• **Your task**:
Once you have located the line containing "Click the copyright symbol in the footer" in the material below, return it exactly along with each line after it through the line containing "Viewport: 758px width, 1066px height.".

• **Data to examine**:
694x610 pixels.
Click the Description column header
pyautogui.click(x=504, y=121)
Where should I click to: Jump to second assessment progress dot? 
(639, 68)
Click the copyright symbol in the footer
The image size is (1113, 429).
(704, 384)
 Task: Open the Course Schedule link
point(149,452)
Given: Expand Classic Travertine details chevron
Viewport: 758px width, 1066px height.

--

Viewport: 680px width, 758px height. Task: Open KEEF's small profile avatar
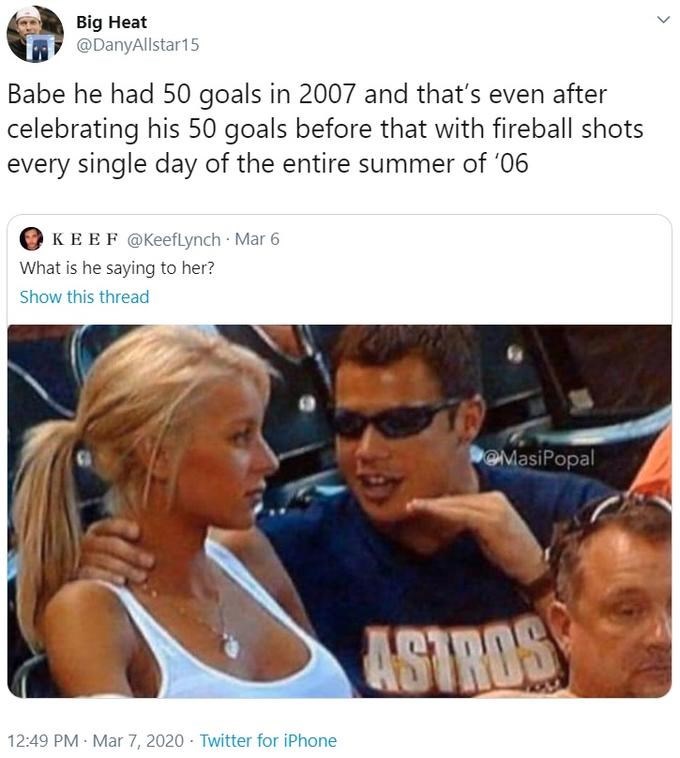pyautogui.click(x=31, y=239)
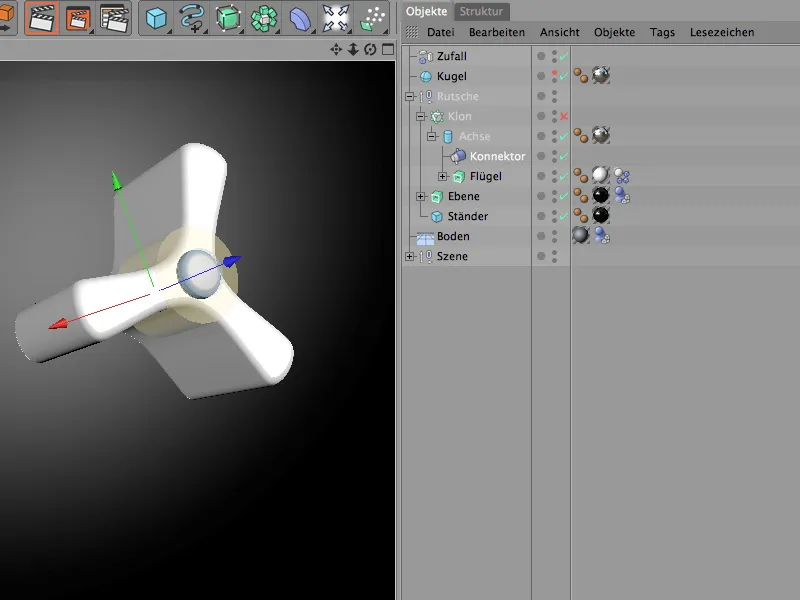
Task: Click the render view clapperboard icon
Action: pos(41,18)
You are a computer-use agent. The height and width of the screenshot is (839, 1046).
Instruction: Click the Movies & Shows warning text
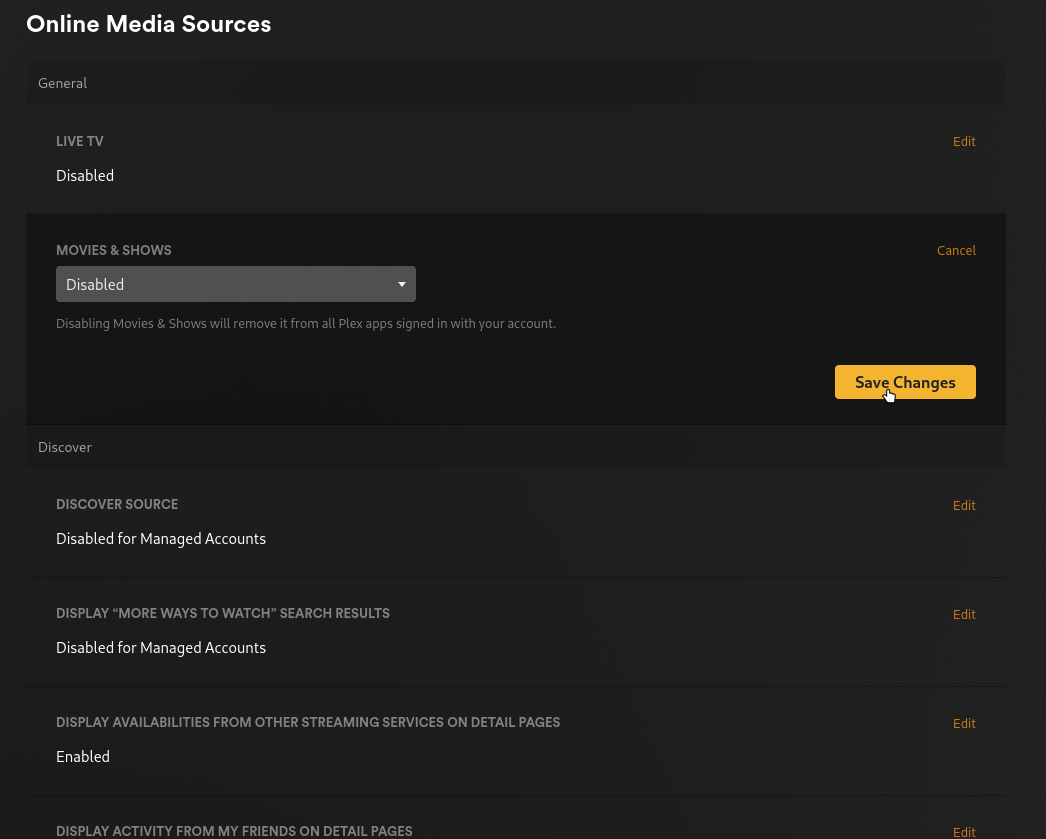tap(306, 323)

---

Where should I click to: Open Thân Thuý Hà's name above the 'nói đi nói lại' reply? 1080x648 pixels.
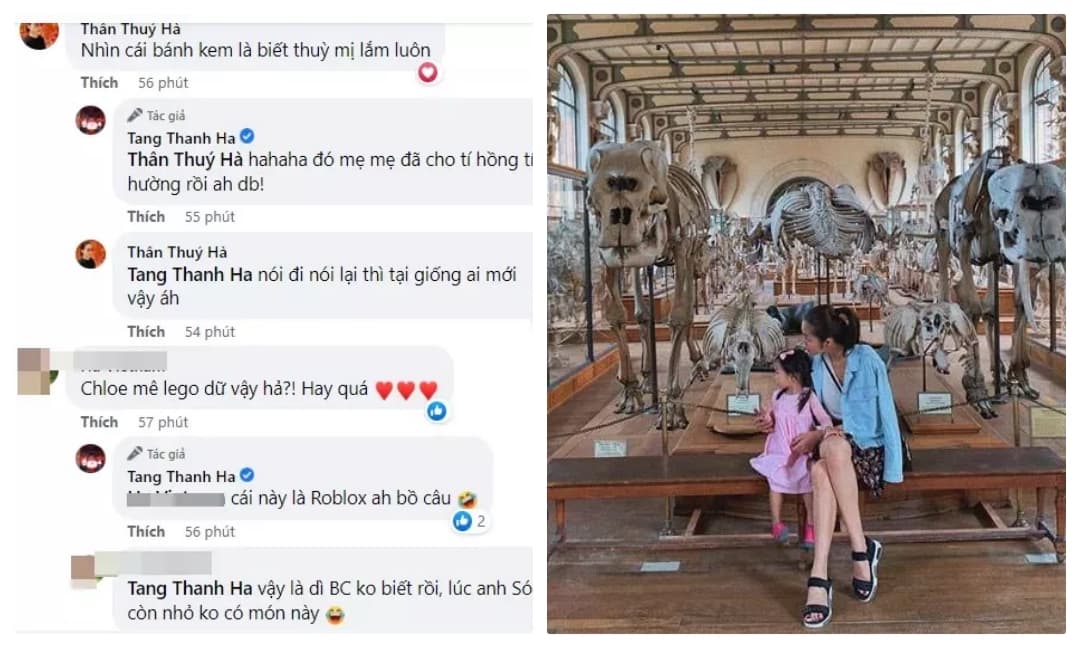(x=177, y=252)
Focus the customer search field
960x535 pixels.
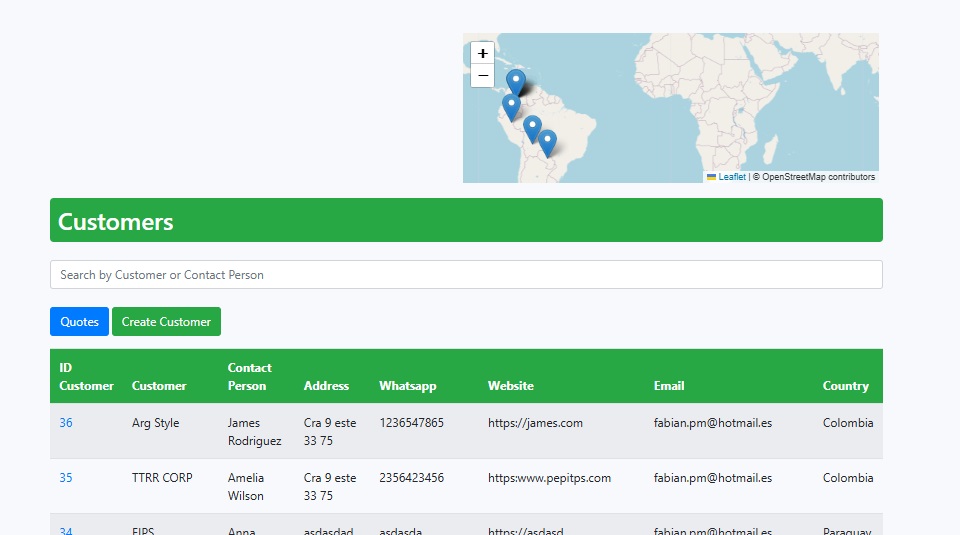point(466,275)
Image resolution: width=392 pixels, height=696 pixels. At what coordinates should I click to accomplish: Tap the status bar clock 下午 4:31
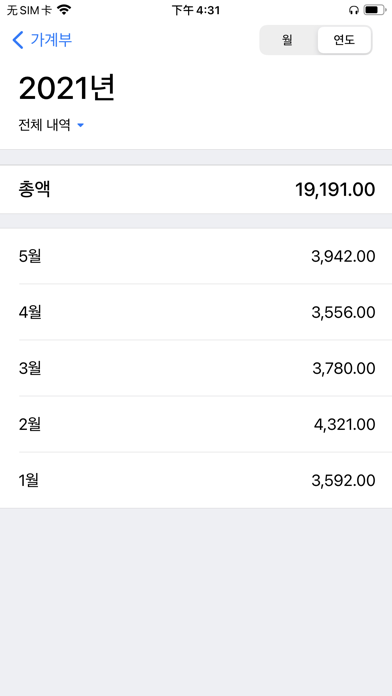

• **Solution below**:
Click the copyright symbol in the footer
The image size is (1113, 429).
(704, 384)
 Task: Open the Course Schedule link
point(149,452)
Given: Expand Classic Travertine details chevron
Viewport: 758px width, 1066px height.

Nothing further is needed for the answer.